= Beginning of Section =

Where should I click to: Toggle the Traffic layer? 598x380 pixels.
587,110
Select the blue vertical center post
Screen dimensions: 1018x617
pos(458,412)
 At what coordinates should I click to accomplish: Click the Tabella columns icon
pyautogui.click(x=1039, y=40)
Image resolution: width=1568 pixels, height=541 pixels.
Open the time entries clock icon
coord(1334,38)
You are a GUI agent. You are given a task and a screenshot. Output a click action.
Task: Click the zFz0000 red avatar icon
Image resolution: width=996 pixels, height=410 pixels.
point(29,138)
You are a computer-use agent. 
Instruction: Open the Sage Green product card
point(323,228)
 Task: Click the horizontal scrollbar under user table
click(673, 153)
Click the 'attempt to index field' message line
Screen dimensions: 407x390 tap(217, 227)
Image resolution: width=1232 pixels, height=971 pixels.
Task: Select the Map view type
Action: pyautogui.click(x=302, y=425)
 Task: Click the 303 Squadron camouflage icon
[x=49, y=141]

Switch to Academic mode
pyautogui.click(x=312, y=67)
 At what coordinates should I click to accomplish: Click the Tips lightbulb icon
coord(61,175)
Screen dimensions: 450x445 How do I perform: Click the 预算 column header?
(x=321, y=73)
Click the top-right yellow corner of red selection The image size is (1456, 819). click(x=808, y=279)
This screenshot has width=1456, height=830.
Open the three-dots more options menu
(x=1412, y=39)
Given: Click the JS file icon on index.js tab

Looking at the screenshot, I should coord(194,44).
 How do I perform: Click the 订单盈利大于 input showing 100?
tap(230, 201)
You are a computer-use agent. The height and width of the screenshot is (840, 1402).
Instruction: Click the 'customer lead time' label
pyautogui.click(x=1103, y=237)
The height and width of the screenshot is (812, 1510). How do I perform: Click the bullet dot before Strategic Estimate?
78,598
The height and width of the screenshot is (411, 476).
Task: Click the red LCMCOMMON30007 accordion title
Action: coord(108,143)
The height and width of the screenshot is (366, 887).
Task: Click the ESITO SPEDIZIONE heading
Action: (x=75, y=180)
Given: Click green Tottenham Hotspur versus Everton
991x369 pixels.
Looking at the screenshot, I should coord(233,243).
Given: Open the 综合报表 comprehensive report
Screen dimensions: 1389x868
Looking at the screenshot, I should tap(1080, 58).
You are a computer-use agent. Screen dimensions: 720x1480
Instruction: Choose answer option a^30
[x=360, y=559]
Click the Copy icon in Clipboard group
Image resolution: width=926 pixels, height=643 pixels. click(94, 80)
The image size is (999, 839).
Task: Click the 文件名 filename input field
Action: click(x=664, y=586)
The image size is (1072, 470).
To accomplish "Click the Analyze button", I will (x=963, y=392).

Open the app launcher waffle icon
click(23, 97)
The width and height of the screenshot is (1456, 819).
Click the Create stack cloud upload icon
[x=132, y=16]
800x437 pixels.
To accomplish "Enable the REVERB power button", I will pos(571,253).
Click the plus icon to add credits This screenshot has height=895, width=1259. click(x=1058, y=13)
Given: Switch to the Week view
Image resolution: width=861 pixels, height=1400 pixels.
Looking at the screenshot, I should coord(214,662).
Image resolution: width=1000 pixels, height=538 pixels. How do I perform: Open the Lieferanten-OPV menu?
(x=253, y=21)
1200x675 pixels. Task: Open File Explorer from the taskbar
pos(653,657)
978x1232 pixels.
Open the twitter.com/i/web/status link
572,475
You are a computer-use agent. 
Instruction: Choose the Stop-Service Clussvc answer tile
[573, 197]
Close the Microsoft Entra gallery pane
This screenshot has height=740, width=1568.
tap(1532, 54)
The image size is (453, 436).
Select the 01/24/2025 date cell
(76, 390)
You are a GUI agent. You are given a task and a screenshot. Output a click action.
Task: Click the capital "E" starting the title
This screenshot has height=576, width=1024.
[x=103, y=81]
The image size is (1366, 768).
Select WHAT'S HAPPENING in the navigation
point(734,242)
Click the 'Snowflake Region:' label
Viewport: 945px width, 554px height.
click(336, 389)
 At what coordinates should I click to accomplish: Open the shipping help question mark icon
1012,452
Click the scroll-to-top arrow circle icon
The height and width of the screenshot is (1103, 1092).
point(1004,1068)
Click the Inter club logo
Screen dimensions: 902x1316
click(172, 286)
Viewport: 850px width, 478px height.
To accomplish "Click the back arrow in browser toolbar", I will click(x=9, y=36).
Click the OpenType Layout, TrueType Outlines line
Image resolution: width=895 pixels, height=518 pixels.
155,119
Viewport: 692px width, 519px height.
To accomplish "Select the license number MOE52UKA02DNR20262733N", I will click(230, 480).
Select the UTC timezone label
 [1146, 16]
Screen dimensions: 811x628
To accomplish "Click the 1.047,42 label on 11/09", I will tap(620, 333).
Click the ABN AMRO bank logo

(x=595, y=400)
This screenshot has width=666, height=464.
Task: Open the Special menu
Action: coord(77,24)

= End of Section =

▸ **ACTIVITY**:
Within the data above, filter for lines containing the word "button" and copy each one.

▸ **SOLUTION**:
To accomplish "Click the Analyze button", I will (x=963, y=392).
To accomplish "Enable the REVERB power button", I will pos(571,253).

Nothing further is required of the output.